犬がじっと見つめ続けていたとある店の裏口が開き、そこに姿を見せたバイト
の青年は、白犬がそうやってそこにいるのを見て大いに慌てた。

「……店長!」
「あぁ?」

 奥から、店長とおぼしき声がする。

「ちょっと見て下さいよ」
「何だ?……ああ」

 出てきて白犬を目にした店長は、一人で納得したように一度店内へ戻り、出
てきた。手に持つのは空の鍋とおたま。

「ほら、すまないね。今日は何もないんだよ」

 カンカン、と鍋の底をおたまで叩く。
 すると白犬は、むくりと立ち上がると、すごすごと通りを歩いて行った。か
なりの巨体だが、こちらに遠慮でもしているかのように、まるで威圧感がない。
 様子を見ていた店長の横で、バイトはしきりに感心していた。

「はぁ……賢いもんだ」
「いつもここに来て、残りものを待っているんだよ。無いと言えば素直にどっ
かへ行くし、有ったら有ったできれいに平らげてくれるし、こっちとしちゃ大
助かりだよ。別にうるさくするわけでも汚くするわけでもないしね」
「へぇ……どこの犬なんでしょうね?」
「野良だろうと思うんだがね、図体と言い毛並みと言い大人しさと言い、ちょっ
としたもんだよなぁ」

 では、腹を空かせた巨躯を抱えたままの白犬は、一体どこへ行ったのか?

 白犬は、いつしか商店街を離れ、のそのそと大学通りを西へと歩いていた。
 やがて道が川に差し掛かると、犬はふと川沿いの道へと折れ、昼間でも人気
のない暗い堤防の上を進んでいく。
 ある処まで来ると、犬はそこに、いつも来ている風情で座り込んだ。そうし
て、夜空の一点を見つめる。

 そこには、店の主人に残り物を得るまでじっと座り込んでいた辛抱強い街の
一員の姿はなく。
 代わりに今あるのは、獲物を忍耐強くじっと待ち続ける獣の姿であった。

 そこはかつて、百鬼夜行が通ったことのある途。

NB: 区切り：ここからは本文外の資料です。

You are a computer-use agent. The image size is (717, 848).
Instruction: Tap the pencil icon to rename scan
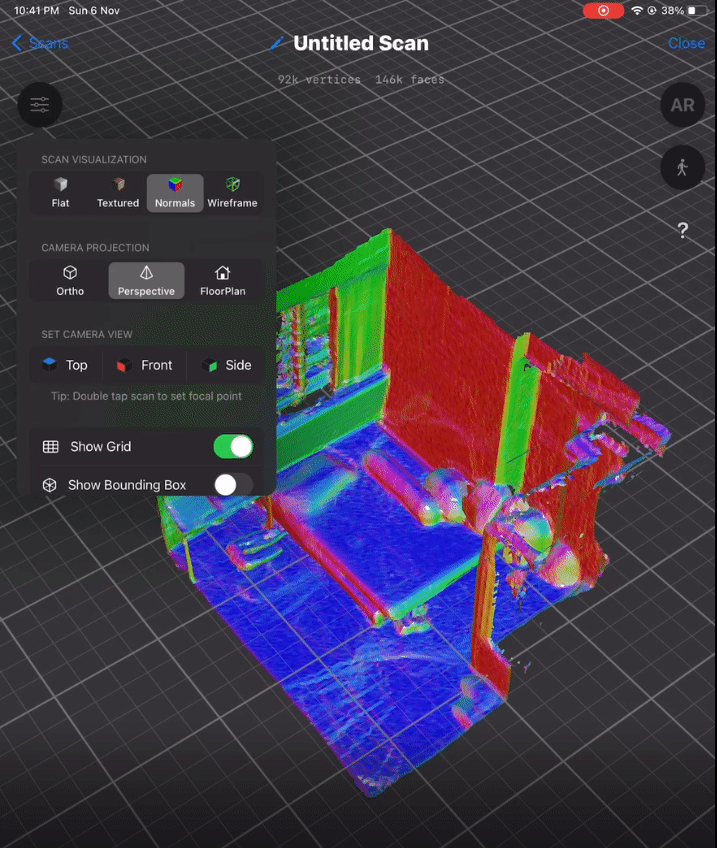278,44
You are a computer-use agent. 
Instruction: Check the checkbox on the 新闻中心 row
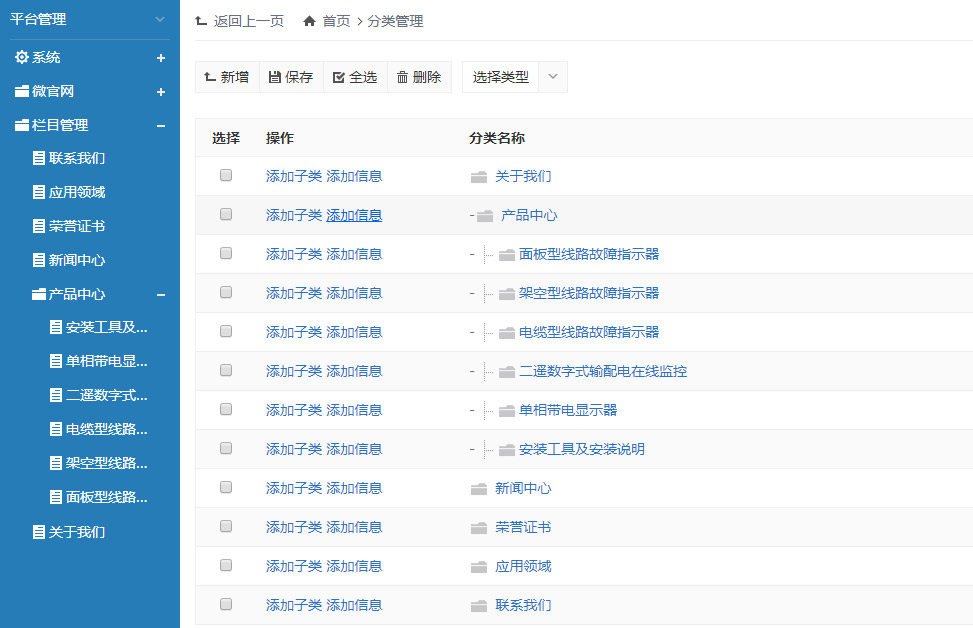(x=225, y=487)
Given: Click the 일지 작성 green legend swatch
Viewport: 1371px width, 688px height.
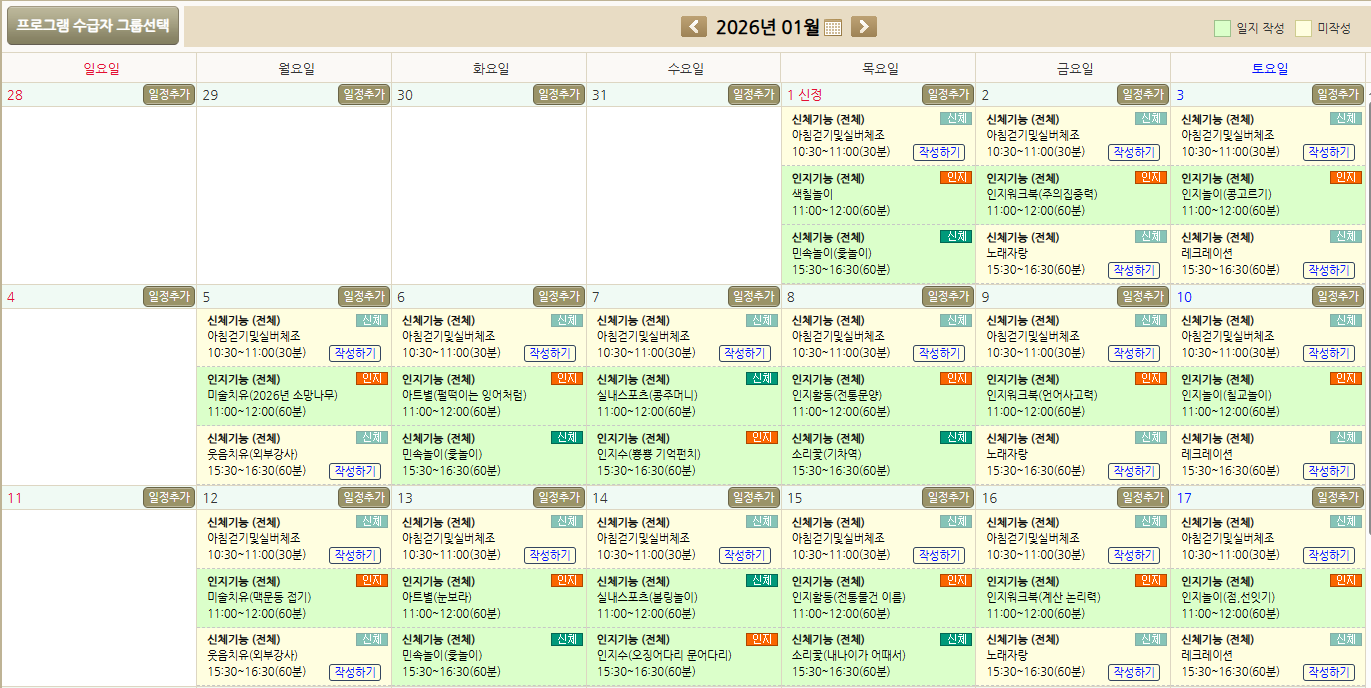Looking at the screenshot, I should tap(1222, 28).
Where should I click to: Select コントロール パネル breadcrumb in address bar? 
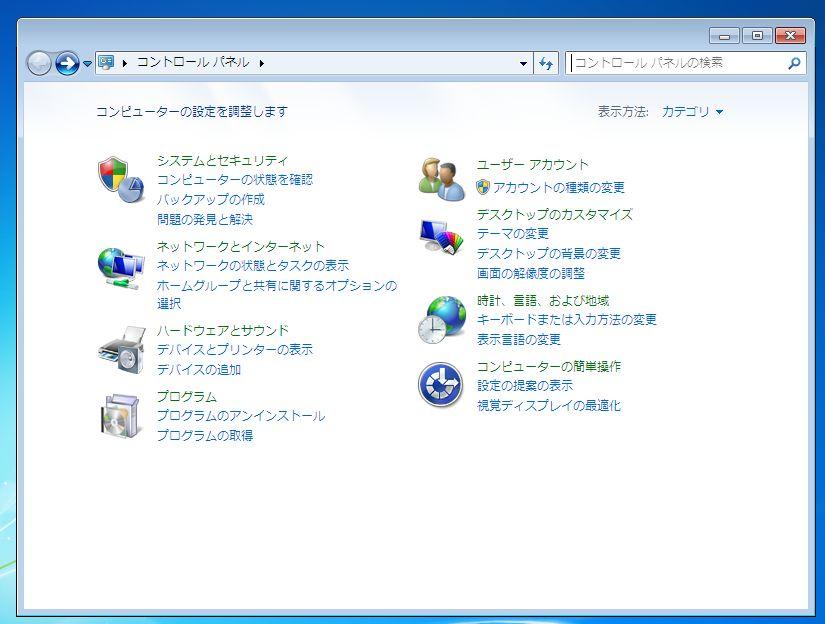click(x=192, y=63)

無数の魑魅魍魎や妖怪たち
が、人間達のことなど知らぬげに行き交ってきた、目に見えぬ空中のけもの道。
 そして今夜もまた、そこを通る魍魎が一匹。

 ざっ、と襲いかかる白犬。人の腕よりも十分に太い後脚が大地を蹴り、白く
豊かな毛並みが大きく波打ち、犬の巨躯は難なく空中へ跳んだ。
 ギィ、とくぐもった声がして、そのときには魍魎の霊体はしっかりと白犬の
牙に捕らわれていた。
 じたばたと暴れる波動を気にする様子もなく、身軽に着地した白犬は面倒く
さそうに首を一振りすると、顎にかける力をわずかに強めた。ぶしゅ、と空気
が漏れるような音がして、魍魎は形を失った。そうしてから犬は顎を上げ、たっ
た今噛み砕いた魍魎の霊体を一息に丸飲みにしてしまったのである。

 しばらくもそもそと咀嚼していた白犬は、やがて大きなあくびを一つすると、
満足気にどこかへと歩き去って行った。
 さて、今夜のねぐらは何処にするとしようか。

(終)



登場人物

 白い犬(本名未詳)	:並外れた巨躯と美しい毛並みを持った白い犬。
			:妖怪や魑魅魍魎の類を捕食するらしい。


解説

 魍魎喰らいの仙犬の、日常の話です。


時系列

 2000年1月中旬。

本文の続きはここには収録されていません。